**Фрагмент текста**
========================================

Что же все-таки произойдет, если на мгновение позже выдернуть руку из субстанции вечной мерзлоты? На мгновение дольше допустимого задержать кровоснабжение, чуть продлить сердечную аритмию? Поначалу, как и в случае с Дернятиным, возникнет легкая щекотка и процесс, возможно, восстановится… Ну а далее обратимся к книге Чжуан-цзы, ибо этот эффект был известен и даосам. Он отражен, например, в притче о драгоценном мече иньского царя. Этот меч, который называется Закаленный ночью, был вручен Великим Совершенным Лай-даню по прозвищу Верный:
«И тогда Верный отправился с мечом к Черному Яйцу. Тот, как раз опьянев, лежал навзничь под окном. Верный трижды разрубил его от шеи до поясницы, но Черное Яйцо не проснулся. Думая, что он мертв, Верный поспешил уйти, но у ворот встретил сына Черного Яйца и трижды его рубанул, рассекая, будто воздух. Сын Черного Яйца расхохотался и спросил:
– Что ты так глупо меня поманил?

========================================

**Фрагмент данных**

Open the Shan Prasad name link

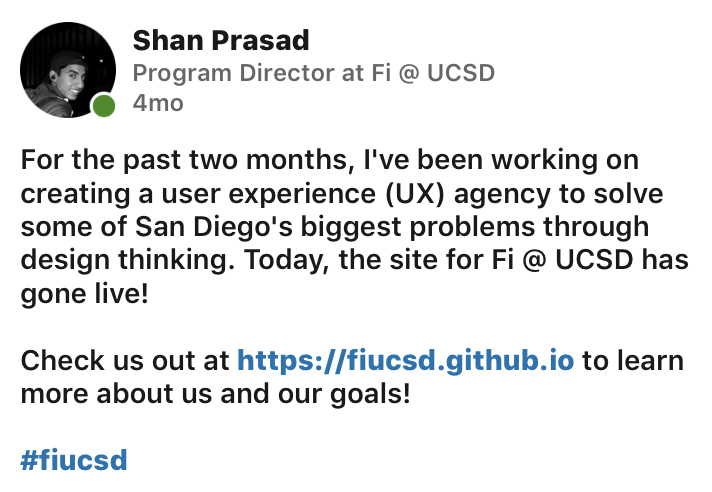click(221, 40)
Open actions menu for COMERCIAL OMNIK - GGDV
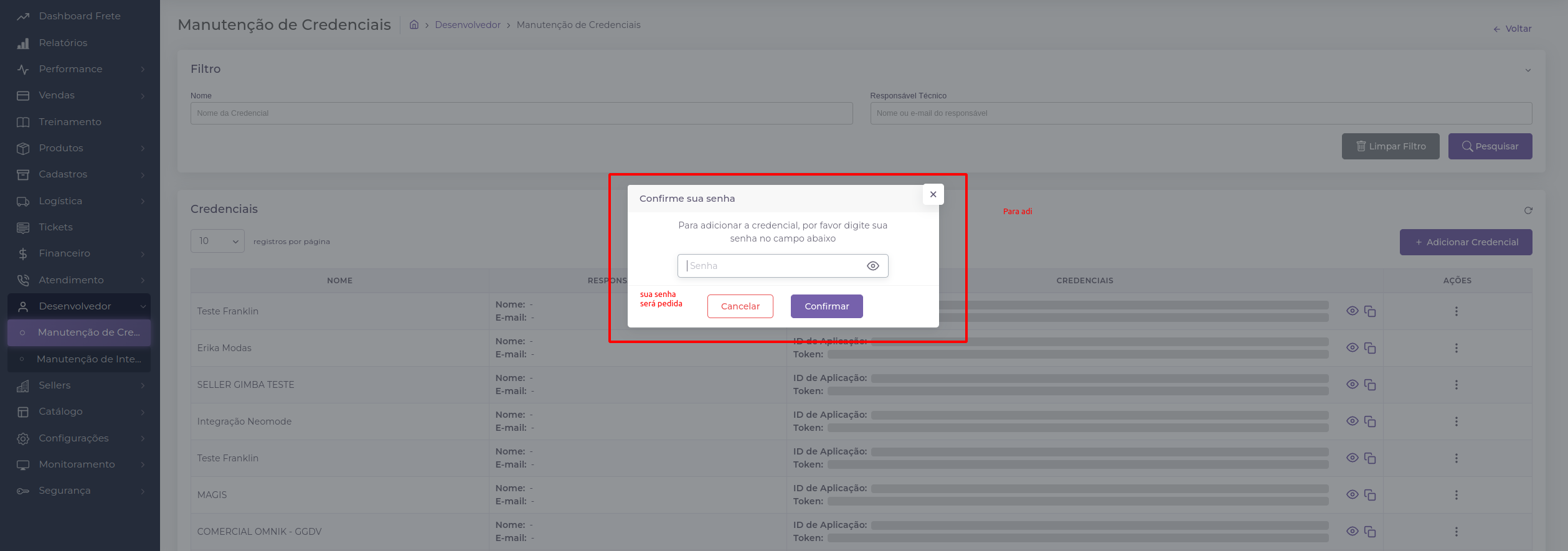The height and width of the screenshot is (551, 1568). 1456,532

========================================

**Условие задания**
Ответьте на вопросы по фрагменту текста, нумеруя ответы так же.
1. Как называется драгоценный меч иньского царя?
2. Где лежал Черное Яйцо, когда к нему пришел Верный?
3. Кого Верный встретил у ворот?

**Выполненное задание**
1. Меч называется Закаленный ночью.
2. Черное Яйцо лежал навзничь под окном.
3. У ворот Верный встретил сына Черного Яйца.